Também foram condenados o ex-secretário de Governo Wilson Carlos e o operador Carlos Emanuel Miranda. As mulheres de Cabral, Adriana Ancelmo, e Wilson Carlos, Mônica Carvalho, foram absolvidas.

Preso desde novembro de 2016, o peemedebista é acusado neste processo de ter recebido R$ 2,7 milhões em dinheiro pelo contrato de terraplanagem do Comperj, obra da Petrobras. O pagamento foi solicitado pelo próprio governador, numa reunião no Palácio da Guanabara, em 2008, segundo a denúncia.

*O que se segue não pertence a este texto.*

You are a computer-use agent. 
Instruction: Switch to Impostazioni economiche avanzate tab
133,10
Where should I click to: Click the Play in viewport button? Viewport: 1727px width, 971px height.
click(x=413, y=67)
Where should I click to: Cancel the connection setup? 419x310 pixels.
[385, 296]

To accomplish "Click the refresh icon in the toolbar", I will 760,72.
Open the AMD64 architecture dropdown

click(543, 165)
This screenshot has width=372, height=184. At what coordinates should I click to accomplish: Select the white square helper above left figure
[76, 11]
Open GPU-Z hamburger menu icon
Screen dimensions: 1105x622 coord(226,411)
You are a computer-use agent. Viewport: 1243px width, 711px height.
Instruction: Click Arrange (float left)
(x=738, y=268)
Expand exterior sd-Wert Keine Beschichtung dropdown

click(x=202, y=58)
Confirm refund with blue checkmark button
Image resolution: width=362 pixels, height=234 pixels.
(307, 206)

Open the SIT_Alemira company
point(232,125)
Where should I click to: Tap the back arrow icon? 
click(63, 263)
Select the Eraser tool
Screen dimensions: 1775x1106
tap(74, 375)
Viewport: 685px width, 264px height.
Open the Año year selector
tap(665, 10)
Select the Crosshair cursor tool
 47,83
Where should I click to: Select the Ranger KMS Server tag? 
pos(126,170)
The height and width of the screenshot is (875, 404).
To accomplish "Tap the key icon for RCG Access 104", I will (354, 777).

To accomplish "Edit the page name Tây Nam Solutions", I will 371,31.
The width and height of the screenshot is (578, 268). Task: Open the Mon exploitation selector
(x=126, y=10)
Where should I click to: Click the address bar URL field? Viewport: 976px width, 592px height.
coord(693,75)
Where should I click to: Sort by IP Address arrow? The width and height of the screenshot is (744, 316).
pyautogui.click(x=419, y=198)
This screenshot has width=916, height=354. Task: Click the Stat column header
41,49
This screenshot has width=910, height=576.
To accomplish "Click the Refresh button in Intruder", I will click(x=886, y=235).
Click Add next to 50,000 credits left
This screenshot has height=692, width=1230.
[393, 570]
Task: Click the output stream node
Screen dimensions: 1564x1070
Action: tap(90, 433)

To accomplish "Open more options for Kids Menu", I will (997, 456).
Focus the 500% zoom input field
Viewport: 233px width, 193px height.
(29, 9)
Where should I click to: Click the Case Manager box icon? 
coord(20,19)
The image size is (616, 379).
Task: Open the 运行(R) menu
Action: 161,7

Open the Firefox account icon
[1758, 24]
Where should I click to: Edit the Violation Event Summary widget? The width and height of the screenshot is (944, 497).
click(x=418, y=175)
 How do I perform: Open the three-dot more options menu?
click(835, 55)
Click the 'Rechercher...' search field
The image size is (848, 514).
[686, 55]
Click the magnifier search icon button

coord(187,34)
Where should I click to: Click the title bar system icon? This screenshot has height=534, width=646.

O valor corresponde a 1% do total que a Andrade Gutierrez recebeu pela obra.

Wilson Carlos seria o interlocutor com os representantes da empreiteira e Miranda, o responsável por recolher o dinheiro vivo. Ex-executivos da Andrade viraram delatores e deram detalhes sobre o caso.
Segundo o Ministério Público, os valores foram usados na compra de artigos de alto valor, como roupas de grife, móveis de luxo, blindagem de automóveis e vestidos da ex-primeira-dama.

Crise financeira

Na decisão, Moro afirmou que o crime de Cabral é um dos fatores que causaram a crise financeira do Rio de Janeiro, em “situação quase falimentar, com sofrimento da população e dos servidores públicos”.
Para o juiz, o peemedebista, que governou o Rio de 2007 a 2014, era o líder do esquema, tinha “ganância desmedida” e traiu a confiança de quem votou nele. “Não pode haver ofensa mais grave.”
Essa é a primeira sentença da Operação Lava Jato contra um ex-governador por crimes cometidos à frente do Estado. Com as delações da Odebrecht, a tendência é de que mais investigações sobre autoridades regionais ocorram. Cabral ainda é réu em outras nove ações penais no Rio, sob responsabilidade do juiz Marcelo Bretas – esta era a única ação com Moro.